Resize#
Functions for resizing N-dimensional data using standard spline interpolation, or specialized least-squares / oblique projection methods.
- splineops.resize.resize.resize(data: ndarray[tuple[int, ...], dtype[_ScalarType_co]], zoom_factors: float | Sequence[float] | None = None, output: ndarray[tuple[int, ...], dtype[_ScalarType_co]] | dtype | None = None, output_size: Tuple[int, ...] | None = None, degree: int = 3, modes: str | Sequence[str] = 'mirror', method: str = 'interpolation') ndarray[tuple[int, ...], dtype[_ScalarType_co]] #
Resize an N-dimensional image using TensorSpline for interpolation or LS/oblique projection methods.
- Parameters:
data (ndarray) – The input data to resize.

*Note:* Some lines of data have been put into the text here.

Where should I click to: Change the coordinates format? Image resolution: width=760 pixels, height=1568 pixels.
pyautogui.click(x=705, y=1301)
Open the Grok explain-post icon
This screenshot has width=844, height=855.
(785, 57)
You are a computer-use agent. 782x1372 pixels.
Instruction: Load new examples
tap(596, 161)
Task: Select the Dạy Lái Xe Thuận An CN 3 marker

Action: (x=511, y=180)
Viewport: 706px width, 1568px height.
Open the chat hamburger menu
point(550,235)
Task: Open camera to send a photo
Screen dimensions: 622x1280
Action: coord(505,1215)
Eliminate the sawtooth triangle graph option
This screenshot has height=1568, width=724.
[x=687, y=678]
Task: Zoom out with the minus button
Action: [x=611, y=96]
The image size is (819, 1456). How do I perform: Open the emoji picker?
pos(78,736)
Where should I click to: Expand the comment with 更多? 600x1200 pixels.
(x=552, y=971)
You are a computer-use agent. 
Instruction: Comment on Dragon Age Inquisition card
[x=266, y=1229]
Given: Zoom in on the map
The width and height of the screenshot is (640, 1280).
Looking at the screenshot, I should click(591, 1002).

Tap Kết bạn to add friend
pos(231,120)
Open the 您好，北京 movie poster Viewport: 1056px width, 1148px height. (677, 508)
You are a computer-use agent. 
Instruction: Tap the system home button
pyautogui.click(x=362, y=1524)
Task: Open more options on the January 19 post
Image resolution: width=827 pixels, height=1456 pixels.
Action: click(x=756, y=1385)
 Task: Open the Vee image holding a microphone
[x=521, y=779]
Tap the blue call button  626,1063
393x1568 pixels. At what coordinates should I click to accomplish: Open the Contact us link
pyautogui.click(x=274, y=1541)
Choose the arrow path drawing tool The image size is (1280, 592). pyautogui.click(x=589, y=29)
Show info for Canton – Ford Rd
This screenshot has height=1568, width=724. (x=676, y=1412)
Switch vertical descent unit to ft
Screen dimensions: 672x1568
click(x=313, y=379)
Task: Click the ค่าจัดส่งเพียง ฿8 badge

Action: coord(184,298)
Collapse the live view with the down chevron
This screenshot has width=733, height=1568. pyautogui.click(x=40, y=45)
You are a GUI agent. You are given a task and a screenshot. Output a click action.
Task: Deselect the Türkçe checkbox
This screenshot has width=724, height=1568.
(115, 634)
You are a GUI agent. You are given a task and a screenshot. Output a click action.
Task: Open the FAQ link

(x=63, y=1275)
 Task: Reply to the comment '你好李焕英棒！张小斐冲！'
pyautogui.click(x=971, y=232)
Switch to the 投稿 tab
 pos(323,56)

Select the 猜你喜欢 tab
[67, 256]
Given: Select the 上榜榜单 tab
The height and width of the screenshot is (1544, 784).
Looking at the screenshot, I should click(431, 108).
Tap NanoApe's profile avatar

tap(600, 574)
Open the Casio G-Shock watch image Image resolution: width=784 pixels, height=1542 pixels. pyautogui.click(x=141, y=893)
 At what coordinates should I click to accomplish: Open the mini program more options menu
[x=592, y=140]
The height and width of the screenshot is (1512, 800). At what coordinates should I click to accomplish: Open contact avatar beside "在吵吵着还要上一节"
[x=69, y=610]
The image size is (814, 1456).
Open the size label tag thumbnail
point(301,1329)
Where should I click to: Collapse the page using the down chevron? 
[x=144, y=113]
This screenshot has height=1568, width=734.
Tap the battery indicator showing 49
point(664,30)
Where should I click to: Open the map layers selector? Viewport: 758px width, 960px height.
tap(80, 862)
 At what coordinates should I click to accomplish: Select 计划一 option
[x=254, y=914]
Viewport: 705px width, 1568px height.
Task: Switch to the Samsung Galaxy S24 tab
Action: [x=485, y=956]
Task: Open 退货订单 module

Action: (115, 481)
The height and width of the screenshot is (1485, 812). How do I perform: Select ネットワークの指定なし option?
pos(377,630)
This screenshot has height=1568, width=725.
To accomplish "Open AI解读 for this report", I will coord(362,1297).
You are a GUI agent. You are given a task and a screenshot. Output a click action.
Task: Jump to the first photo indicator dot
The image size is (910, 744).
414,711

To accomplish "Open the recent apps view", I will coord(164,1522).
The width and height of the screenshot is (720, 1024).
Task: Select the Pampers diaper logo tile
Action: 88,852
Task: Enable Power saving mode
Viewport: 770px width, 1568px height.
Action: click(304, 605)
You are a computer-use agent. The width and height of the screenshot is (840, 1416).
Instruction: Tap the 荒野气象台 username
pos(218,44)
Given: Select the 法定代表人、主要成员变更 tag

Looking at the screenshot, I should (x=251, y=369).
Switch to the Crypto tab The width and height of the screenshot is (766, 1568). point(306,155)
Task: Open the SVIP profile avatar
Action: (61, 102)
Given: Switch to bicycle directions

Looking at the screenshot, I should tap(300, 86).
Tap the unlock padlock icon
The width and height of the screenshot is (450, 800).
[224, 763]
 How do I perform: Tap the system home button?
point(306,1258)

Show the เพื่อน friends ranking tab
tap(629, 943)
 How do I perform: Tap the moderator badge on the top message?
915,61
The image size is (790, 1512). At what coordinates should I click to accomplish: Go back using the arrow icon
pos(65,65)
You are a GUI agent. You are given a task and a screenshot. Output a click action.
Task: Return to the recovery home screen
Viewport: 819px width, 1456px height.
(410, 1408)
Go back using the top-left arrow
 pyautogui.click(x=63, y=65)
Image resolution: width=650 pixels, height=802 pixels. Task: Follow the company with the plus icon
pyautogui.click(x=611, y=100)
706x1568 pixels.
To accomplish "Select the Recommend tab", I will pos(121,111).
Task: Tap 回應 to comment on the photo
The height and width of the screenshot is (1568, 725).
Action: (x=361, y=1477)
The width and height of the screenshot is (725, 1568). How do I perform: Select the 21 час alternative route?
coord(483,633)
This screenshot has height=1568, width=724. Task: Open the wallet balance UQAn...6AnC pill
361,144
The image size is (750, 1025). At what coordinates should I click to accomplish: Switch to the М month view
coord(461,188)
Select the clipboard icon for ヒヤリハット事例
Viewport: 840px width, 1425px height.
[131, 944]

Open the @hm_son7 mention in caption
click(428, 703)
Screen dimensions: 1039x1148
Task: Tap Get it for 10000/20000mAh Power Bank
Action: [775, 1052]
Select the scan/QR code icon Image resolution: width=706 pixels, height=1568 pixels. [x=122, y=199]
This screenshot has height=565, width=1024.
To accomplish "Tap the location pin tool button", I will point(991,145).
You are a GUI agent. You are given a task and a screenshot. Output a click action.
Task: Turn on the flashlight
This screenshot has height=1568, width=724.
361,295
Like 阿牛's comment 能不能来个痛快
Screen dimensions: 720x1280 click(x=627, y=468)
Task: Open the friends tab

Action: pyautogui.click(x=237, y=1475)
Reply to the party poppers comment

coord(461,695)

zoom_factors (float or sequence of float, optional) – Scaling factors for each axis. Ignored if output_size is provided.
output (ndarray or numpy.dtype, optional) – If an ndarray, the result is copied into it. If a dtype, a new array of that dtype is returned. Default is None.
output_size (tuple of int, optional) – Desired output shape. If provided, zoom_factors is ignored.
degree (int, optional) – Degree of the B-spline interpolation (0 to 9). Default is 3.
modes (str or sequence of str, optional) – Extension mode(s) for each dimension. Default is “mirror”.
method ({'interpolation', 'least-squares', 'oblique'}, optional) – Resizing method. Default is “interpolation”.
- Returns:
resized_data – Resized data. If output is an ndarray, the function writes the result in-place and returns output.
- Return type:
ndarray
Examples
Resize a 2D array using interpolation:
>>> import numpy as np >>> from splineops.interpolate.resize import resize >>> data = np.array([[1, 2], [3, 4]]) >>> resized_data = resize(data, zoom_factors=2) >>> resized_data.shape (4, 4)
Resize a 3D array using LS projection:
>>> data_3d = np.random.rand(4, 4, 4) >>> resized_data_3d = resize(data_3d, output_size=(8, 8, 8), degree=3, method="least-squares") >>> resized_data_3d.shape (8, 8, 8)
See also#
TensorSpline
The base class used internally for spline interpolation.